Consider the elliptic curve given by $E: Y^2 = X^3-X$ over the field $\overline{\mathbb{F}}_5$. I have computed the $\mathbb{F}_5$-rational points (in projective space, where $(0:1:0)$ is taken as the point at infinity): \begin{matrix} \textbf{1} & \textbf{2} & \textbf{3} & \textbf{4} \\ (0:1:0) & & & \\ (0:0:1) & (0:1:0) & & \\ (1:0:1) & (0:1:0) & & \\ (2:1:1) & (0:0:1) & (2:4:1) & (0:1:0) \\ (2:4:1) & (0:0:1) & (2:1:1) & (0:1:0) \\ (3:2:1) & (0:0:1) & (3:3:1) & (0:1:0) \\ (3:3:1) & (0:0:1) & (3:2:1) & (0:1:0) \\ (4:0:1) & (0:1:0) & & \\ \end{matrix} The numbers in the top row indicate the number of times I have added the element in the first column to itself. So each row below the top row is $a,2a, \dots ,na$, where $n$ is the order of $a$. I guess all the information in the table is not strictly related to the question.

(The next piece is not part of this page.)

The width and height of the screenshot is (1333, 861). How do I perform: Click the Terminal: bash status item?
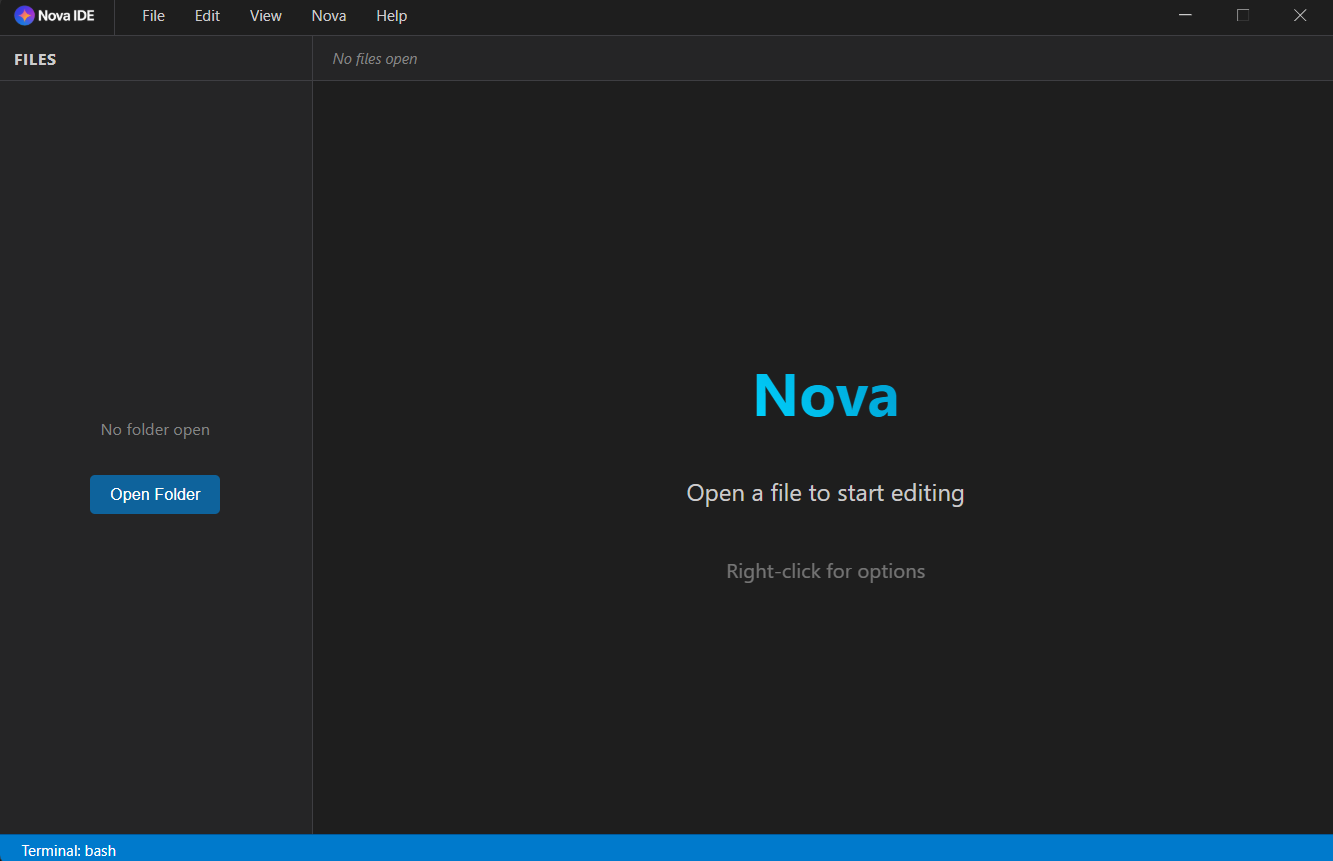coord(69,851)
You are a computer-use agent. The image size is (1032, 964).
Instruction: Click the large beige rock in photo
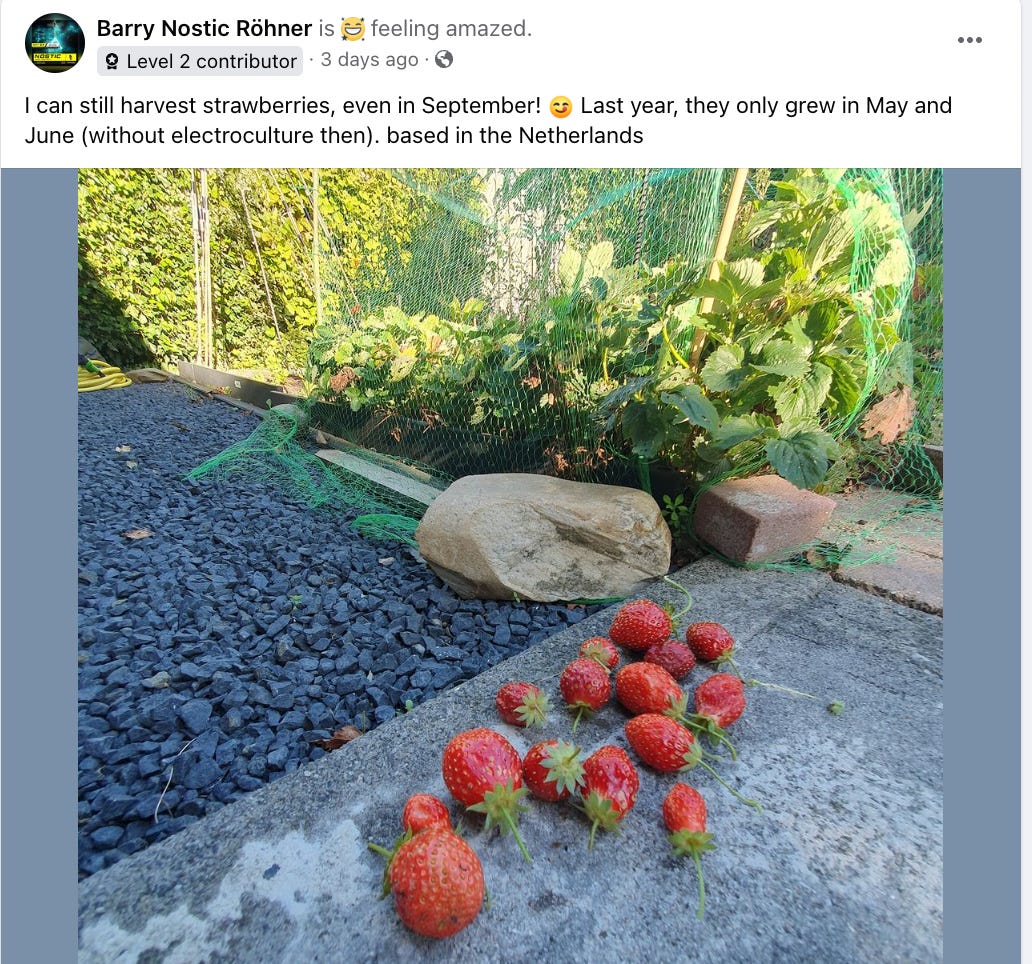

Question: How can I construct a function $g \in k(E)$ that has a simple zero at each of the points in the table of order $4$, and a simple pole at each of the other points in the table, and no other zeros and poles on $E(\overline{\mathbb{F}}_5)$?
If I understand you aright, then try $$\frac{(x-2)(x-3)}y=\frac{x^2+1}{y}.$$ The numerator vanishes for $x\in\{2,3\}$, that is at the points of order $4$ and the denominator vanishes at the points of order $2$. On degree grounds you must have a pole at the point at infinity too.